● **Brief**
Can you swap "screenshot" for "screen capture" in the entries that begin at the line containing "At what coordinates should I click to accomplish: Uncheck" and stop after the line containing "pos(731,27)", then give back only those lines with everything else unchanged?

● **Provided entries**
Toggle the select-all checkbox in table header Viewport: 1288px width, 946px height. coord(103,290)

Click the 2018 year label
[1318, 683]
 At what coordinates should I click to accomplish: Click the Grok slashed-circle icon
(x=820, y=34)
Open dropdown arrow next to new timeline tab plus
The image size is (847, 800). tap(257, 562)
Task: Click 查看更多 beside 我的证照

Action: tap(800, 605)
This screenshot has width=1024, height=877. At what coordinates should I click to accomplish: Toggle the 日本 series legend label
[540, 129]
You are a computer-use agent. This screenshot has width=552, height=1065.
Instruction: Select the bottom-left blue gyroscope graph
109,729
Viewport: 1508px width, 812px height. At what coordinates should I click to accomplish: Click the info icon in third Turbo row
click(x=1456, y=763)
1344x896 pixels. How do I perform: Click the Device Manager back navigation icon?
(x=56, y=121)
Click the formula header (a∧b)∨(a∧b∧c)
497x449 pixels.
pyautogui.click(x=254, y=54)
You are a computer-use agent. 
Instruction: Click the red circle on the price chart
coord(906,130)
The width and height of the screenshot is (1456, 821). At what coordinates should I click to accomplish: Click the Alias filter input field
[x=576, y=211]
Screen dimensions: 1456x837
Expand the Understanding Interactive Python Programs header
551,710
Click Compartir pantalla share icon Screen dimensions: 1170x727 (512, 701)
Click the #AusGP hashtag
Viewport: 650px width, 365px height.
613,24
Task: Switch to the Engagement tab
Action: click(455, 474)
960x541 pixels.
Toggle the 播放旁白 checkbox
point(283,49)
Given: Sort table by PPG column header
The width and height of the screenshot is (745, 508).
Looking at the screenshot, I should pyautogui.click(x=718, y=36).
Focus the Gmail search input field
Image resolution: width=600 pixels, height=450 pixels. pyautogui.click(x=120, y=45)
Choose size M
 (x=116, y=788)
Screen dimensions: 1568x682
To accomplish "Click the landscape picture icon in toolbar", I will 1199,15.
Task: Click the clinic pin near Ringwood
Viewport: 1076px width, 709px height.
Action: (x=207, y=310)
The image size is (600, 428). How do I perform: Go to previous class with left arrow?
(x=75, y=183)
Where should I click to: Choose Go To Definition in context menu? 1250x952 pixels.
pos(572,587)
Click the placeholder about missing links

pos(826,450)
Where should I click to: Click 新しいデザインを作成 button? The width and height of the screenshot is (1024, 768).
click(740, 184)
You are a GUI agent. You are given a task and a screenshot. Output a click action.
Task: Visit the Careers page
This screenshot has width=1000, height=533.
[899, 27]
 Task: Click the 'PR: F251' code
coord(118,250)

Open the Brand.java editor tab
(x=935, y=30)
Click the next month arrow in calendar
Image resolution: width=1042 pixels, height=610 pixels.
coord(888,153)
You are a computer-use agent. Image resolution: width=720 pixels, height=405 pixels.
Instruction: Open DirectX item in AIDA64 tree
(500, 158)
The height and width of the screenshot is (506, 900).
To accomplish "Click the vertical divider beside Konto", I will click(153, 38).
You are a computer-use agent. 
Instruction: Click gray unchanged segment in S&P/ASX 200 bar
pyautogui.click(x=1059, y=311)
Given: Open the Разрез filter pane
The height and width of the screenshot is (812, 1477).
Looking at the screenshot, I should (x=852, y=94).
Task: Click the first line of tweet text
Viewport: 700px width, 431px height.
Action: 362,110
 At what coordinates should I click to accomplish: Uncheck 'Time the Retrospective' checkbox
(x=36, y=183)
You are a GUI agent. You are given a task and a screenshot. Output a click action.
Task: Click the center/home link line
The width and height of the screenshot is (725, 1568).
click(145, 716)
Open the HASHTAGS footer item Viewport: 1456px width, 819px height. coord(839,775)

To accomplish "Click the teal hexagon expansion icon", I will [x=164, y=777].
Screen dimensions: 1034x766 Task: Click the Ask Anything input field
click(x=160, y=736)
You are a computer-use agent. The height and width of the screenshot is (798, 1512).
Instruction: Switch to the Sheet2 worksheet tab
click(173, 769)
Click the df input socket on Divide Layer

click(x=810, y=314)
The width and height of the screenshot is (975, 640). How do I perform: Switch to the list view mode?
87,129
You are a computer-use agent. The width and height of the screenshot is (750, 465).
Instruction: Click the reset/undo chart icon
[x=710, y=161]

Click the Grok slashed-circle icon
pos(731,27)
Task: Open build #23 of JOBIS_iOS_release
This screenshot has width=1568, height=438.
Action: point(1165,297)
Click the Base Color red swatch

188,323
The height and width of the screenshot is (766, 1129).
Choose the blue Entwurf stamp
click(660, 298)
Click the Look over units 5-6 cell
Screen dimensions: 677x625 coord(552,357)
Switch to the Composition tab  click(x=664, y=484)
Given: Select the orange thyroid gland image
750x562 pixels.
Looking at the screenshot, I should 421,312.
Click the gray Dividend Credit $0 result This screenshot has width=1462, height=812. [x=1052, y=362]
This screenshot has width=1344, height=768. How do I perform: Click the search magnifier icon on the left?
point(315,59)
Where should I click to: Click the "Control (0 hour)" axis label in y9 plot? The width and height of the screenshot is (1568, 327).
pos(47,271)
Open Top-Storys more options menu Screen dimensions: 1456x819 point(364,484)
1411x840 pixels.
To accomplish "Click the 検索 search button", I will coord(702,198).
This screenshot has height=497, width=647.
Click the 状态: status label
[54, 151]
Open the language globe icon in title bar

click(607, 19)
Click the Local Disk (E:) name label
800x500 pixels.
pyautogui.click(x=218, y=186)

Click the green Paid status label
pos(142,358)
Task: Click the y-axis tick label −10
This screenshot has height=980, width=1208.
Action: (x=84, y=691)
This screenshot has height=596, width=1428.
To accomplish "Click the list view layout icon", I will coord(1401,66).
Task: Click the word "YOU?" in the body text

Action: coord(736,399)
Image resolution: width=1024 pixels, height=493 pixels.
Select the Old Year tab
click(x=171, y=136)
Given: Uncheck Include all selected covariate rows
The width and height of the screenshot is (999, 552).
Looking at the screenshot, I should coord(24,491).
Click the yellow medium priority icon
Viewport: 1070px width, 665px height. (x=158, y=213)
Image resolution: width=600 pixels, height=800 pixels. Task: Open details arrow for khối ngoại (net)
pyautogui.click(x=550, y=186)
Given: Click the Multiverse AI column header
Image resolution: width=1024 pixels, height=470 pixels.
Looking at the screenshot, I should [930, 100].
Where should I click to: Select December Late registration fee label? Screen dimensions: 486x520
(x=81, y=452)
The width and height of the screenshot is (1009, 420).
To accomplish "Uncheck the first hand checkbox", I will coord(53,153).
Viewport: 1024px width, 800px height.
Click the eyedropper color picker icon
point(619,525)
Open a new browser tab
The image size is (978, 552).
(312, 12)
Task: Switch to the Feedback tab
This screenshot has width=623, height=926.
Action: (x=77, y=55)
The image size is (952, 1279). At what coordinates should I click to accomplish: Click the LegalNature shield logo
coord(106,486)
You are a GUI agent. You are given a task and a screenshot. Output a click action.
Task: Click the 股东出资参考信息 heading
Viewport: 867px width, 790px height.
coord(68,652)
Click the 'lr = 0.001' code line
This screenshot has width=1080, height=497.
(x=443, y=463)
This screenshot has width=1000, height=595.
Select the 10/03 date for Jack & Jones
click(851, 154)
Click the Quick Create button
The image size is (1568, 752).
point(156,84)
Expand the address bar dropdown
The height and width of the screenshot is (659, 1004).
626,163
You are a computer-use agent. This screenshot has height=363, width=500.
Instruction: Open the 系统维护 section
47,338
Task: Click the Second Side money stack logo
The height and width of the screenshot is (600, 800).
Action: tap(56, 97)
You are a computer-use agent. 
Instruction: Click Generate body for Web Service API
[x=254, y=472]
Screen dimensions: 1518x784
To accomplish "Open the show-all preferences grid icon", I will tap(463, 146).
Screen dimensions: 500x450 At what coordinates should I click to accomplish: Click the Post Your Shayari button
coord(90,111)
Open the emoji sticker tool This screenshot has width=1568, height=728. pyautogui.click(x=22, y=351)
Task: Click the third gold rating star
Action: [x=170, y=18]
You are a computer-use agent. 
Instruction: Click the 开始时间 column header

● **Written solution**
 At what coordinates should I click to accomplish: Uncheck 'Time the Retrospective' checkbox
(x=36, y=183)
You are a GUI agent. You are given a task and a screen capture. Output a click action.
Task: Click the center/home link line
The width and height of the screen capture is (725, 1568).
click(145, 716)
Open the HASHTAGS footer item Viewport: 1456px width, 819px height. coord(839,775)

To accomplish "Click the teal hexagon expansion icon", I will [x=164, y=777].
Screen dimensions: 1034x766 Task: Click the Ask Anything input field
click(x=160, y=736)
You are a computer-use agent. The height and width of the screen capture is (798, 1512).
Instruction: Switch to the Sheet2 worksheet tab
click(173, 769)
Click the df input socket on Divide Layer

click(x=810, y=314)
The width and height of the screen capture is (975, 640). How do I perform: Switch to the list view mode?
87,129
You are a computer-use agent. The width and height of the screen capture is (750, 465).
Instruction: Click the reset/undo chart icon
[x=710, y=161]

Click the Grok slashed-circle icon
pos(731,27)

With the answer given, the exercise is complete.